Tour de French Wine: for the sipping cyclist

Cycling and wine.  They seem to pair about as well as peanut butter and jam.  But why?  Perhaps it is the proximity to the pastoral times of yore, or the accessibility of both to those of all shapes, sizes, ability and age (okay…not all ages).  Asking a former Tour de France cyclist, he responded that possibly it was the individual, silent pursuit of both that intrigued him so much—that eccentricity was actually rewarded for each.  Some of the best wine trips involve cycling.  You not only see but also taste the culture you are visiting—a true immersion, a most memorable pairing.  This month, get the most out of the Tour de France by tasting through its stages, which will be going through the country’s best wine regions.  If you can’t actually be there, what better way to experience than to taste the route itself?

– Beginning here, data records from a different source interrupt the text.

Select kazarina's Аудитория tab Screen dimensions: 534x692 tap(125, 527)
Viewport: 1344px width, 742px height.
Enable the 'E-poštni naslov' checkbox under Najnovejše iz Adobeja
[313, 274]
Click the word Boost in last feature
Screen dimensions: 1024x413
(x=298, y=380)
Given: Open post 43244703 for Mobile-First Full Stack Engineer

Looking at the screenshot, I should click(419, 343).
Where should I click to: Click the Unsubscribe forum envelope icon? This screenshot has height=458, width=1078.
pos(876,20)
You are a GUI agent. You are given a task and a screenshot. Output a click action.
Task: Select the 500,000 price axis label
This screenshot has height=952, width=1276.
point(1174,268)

If you live in Denver, stop on by my shop (Little’s Wine & Spirits near the University of Denver, 2390 South Downing, 303.744.3457) and grab a yellow card, where you will receive 15% off a bottle from every region (10 total).  Finish the race, you win some wine!  Plus, on days the tour goes through a wine region, tell us who won the stage by the next day, and we’ll take 20% off a bottle from that region.

If you are not in the area, go to your favorite wine shop and set yourself up for the challenge.  It’s a fun way to partake in all the lovely regions this historical race intends to pass through this month!

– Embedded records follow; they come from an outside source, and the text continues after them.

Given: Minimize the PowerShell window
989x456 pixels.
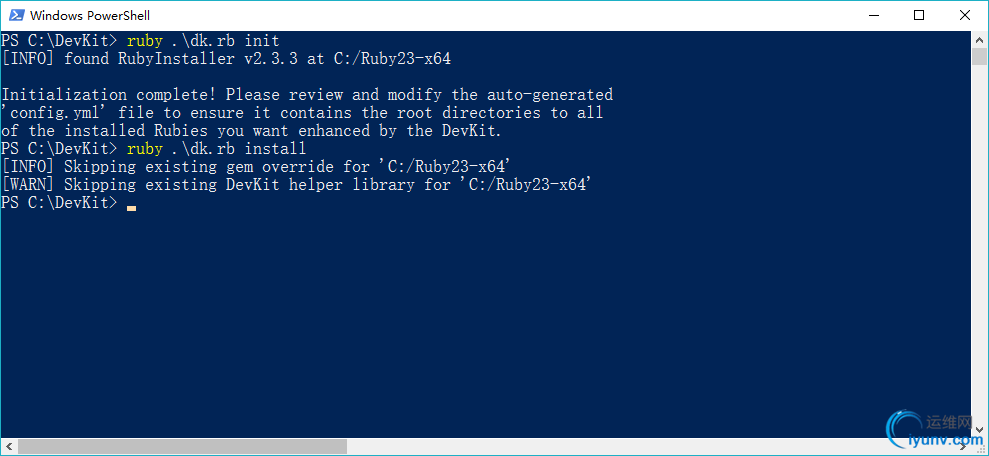Looking at the screenshot, I should pos(873,15).

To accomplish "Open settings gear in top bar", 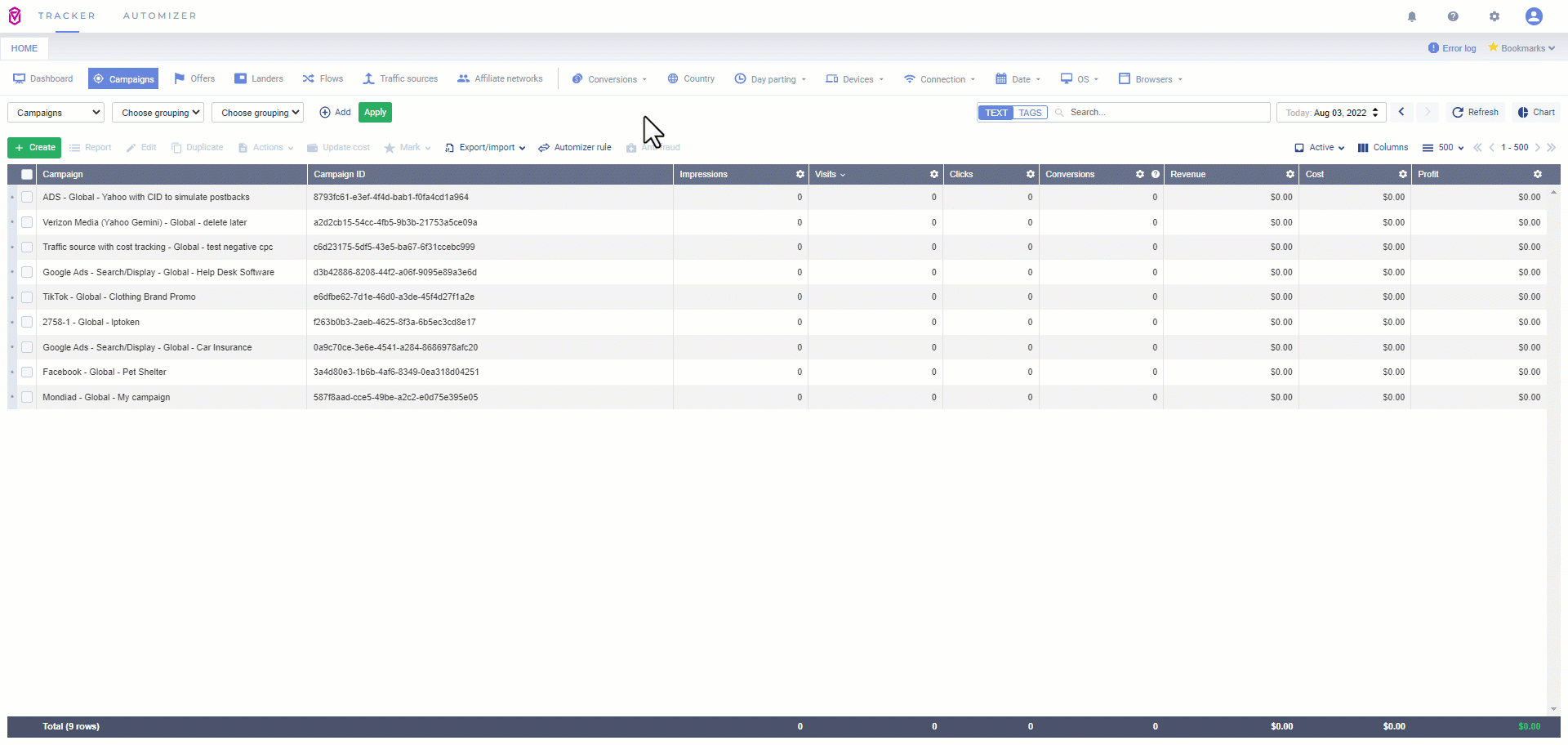I will (1494, 16).
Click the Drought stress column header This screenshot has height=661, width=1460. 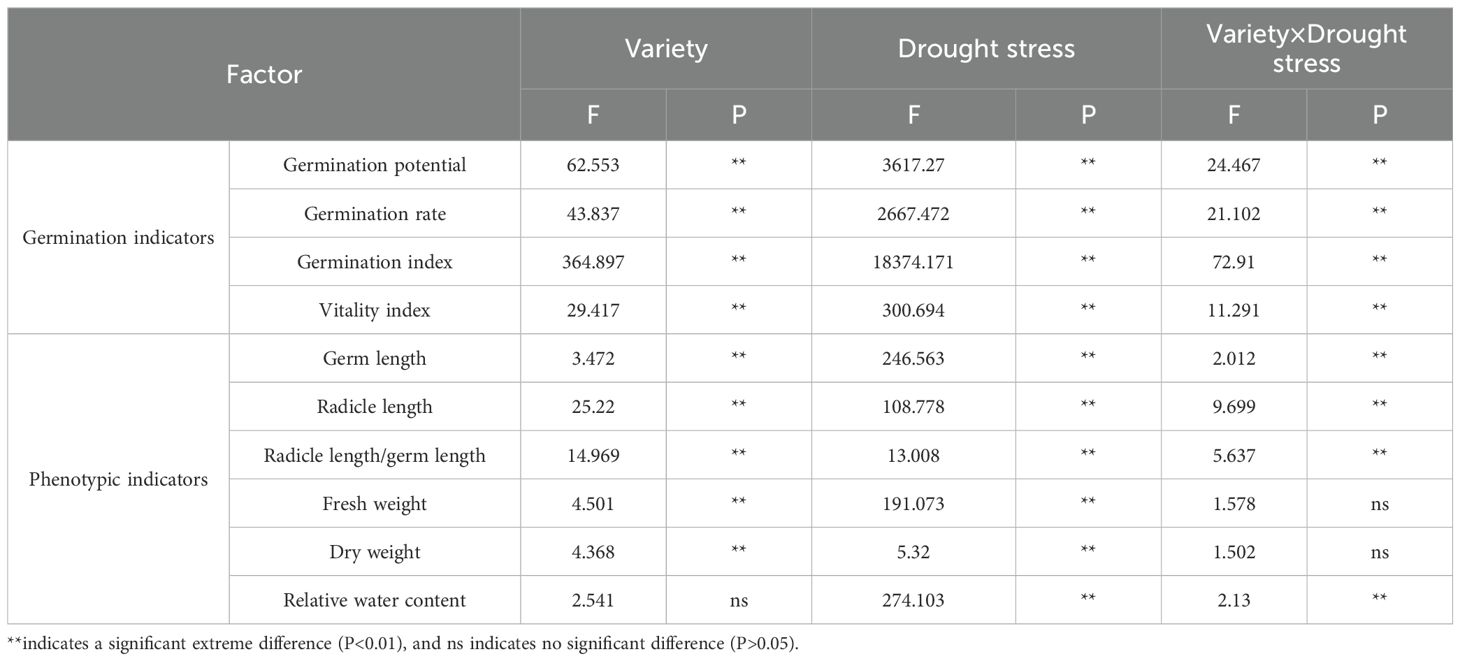tap(985, 48)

To begin, July 7th: Champagne.  The word alone inspires a sense of  pedigree, prestige and nobility.  Its history runs long, even proceeding the medieval era.  No matter the century, Champagne’s allure and acknowledged exceptional status above other bubbly has wavered little.  It is difficult not to spend the entirety of this issue poring over its particularities, but in respect for France’s other incredible wines you will get to know, I will truncate Champagne’s raison d’arte to one word, one source: soil.  This chalky, belemnite, fossil-laden soil that come to compose the bleak, dreary fields of Champagne are the reason they produce the most untouchable, superior bubbles in the world.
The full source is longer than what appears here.